After unverified reports claimed that North Korean dictator Kim Jong Un is in grave condition following surgery, military experts said that if Kim died or was incapacitated, it could potentially destabilize the region.
Kim’s health has been the subject of much speculation after he missed an April 15 commemoration for his grandfather’s 108th birthday, considered a major holiday in the isolated, communist country. Reports from several news outlets said he underwent heart surgery.
Should Kim’s demise be confirmed, experts said his exit would create region-wide problems.
Without a designated heir to succeed him, there will be even more “chaos, human suffering,” and “instability,” retired South Korean Lt. Gen. Chun In-Bum, who was the head of the country’s special operations, told the Military Times this week. “It’s bad news for everyone.”
David Maxwell, a senior fellow at the Foundation for Defense of Democracies think tank, agreed and said a lack of clear succession would bring about a chaotic situation inside the country, leading to fighting between various factions.

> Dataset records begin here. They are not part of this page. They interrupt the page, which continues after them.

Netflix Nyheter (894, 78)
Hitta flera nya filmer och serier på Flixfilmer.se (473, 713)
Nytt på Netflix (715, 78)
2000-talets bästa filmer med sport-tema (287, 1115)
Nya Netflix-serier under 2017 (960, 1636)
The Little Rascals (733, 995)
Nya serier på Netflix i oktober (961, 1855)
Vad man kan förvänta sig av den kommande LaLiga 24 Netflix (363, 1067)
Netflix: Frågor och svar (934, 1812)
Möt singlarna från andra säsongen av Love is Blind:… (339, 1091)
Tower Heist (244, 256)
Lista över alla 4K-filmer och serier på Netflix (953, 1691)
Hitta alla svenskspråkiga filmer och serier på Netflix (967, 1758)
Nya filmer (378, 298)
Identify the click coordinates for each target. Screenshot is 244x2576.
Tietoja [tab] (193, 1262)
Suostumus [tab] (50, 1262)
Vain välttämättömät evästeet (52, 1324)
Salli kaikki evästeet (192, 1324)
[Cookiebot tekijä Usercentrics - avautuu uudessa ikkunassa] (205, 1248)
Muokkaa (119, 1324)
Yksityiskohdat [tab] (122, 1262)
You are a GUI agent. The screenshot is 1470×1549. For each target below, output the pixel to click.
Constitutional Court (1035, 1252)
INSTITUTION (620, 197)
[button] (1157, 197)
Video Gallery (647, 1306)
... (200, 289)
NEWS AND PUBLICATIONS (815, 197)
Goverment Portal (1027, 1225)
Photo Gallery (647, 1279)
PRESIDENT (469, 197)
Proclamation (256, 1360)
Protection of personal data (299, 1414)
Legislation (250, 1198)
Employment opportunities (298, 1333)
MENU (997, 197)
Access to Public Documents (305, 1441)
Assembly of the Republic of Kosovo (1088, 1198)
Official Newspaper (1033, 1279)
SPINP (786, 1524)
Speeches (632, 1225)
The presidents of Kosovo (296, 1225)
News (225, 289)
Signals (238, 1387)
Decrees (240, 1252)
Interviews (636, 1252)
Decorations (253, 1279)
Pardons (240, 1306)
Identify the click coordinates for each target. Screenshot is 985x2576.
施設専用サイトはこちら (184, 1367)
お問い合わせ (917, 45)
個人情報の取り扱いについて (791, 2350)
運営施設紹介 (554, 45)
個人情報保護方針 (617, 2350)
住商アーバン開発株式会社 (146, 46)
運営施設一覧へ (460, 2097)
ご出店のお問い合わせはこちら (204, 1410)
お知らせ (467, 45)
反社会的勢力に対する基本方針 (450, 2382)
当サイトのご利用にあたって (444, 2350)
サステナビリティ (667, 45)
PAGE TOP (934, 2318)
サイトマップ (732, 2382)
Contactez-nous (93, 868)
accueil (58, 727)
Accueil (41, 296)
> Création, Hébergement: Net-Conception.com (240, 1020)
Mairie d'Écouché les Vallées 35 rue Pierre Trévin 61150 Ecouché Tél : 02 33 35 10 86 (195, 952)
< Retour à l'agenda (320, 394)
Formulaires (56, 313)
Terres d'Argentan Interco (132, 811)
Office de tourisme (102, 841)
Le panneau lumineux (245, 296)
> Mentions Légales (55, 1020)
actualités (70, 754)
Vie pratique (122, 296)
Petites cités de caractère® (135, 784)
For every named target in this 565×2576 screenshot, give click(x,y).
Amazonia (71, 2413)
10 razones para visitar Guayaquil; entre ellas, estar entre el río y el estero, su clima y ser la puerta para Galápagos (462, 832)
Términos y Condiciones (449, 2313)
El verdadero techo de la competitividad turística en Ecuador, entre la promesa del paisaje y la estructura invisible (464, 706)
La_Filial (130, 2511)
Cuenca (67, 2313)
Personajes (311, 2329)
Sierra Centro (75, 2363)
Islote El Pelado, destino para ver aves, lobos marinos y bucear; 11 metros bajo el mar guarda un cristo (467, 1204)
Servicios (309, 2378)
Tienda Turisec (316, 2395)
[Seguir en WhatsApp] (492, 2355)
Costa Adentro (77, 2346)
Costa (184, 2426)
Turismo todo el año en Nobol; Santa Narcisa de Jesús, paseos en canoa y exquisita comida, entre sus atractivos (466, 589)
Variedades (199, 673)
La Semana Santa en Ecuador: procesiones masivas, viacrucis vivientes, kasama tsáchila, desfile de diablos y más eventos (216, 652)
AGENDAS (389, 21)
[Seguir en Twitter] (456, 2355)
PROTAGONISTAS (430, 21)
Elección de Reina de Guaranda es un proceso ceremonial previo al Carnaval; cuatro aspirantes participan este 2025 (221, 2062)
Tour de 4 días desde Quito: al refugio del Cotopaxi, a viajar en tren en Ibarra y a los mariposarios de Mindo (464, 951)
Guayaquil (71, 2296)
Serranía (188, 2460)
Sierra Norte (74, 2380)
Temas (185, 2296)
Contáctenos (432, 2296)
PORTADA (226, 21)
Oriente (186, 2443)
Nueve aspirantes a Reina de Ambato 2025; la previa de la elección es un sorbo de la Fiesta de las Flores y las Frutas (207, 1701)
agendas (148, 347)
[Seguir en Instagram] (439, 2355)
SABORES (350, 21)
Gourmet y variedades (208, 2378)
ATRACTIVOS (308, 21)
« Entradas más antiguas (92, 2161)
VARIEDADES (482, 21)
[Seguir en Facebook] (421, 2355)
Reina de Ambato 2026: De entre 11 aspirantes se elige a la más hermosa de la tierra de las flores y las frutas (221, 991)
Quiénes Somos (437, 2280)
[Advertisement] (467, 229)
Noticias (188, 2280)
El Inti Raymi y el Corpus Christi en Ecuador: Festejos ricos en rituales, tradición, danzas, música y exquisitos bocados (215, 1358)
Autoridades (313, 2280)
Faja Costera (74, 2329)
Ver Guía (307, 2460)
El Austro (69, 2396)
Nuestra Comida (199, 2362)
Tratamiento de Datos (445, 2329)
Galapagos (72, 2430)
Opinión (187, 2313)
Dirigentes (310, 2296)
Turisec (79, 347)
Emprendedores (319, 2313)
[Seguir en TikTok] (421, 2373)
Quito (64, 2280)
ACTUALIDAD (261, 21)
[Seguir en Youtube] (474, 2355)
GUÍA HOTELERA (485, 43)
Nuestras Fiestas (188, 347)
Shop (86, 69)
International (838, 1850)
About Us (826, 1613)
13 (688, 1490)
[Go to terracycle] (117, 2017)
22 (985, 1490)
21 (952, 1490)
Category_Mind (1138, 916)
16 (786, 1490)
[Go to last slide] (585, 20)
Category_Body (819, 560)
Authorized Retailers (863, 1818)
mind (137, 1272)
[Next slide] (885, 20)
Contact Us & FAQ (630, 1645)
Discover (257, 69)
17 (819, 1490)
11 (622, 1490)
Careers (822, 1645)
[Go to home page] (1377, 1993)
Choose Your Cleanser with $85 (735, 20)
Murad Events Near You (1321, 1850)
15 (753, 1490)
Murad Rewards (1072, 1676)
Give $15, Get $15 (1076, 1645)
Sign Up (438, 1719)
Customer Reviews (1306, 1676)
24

“It is unknown whether Kim Jong-un has designated a successor,” said Maxwell. “We can speculate that perhaps his sister Kim Yo-jong has been designated as his successor based on her recent promotion and the fact she has begun making official statements in her name beginning last month.”
But Maxwell argued that the ensuing power vacuum could lead to a collapse of the regime. As a result, the United States and South Korea must be prepared.
A “humanitarian disaster … will unfold in North Korea,” Maxwell told the news outlet. “South Korea, China, and Japan (via boat) are going to have to deal with potential large scale refugee flows,” he said. “Units of the North Korean People’s Army are going to compete for resources and survival. This will lead to internal conflict among units and could escalate to widespread civil war.”
At the same time, North Korea’s large military would still be prepared to defend the nation.
“Since North Korea is a Guerrilla Dynasty built on the myth of anti-Japanese partisan warfare, we can expect large numbers of the military (1.2 million active duty and 6 million reserves) to resist any and all outside foreign intervention including from South Korea,” Maxwell said, adding that it would be complicated by Pyongyang’s nuclear, biological, and chemical weapons.
Chun said that a U.S.-South Korean-led invasion would be unlikely.
“What are we going to do? March in there? Let the Chinese do it,” Chun told the paper, adding that “anyone going in there, including the Chinese, would be crazy.”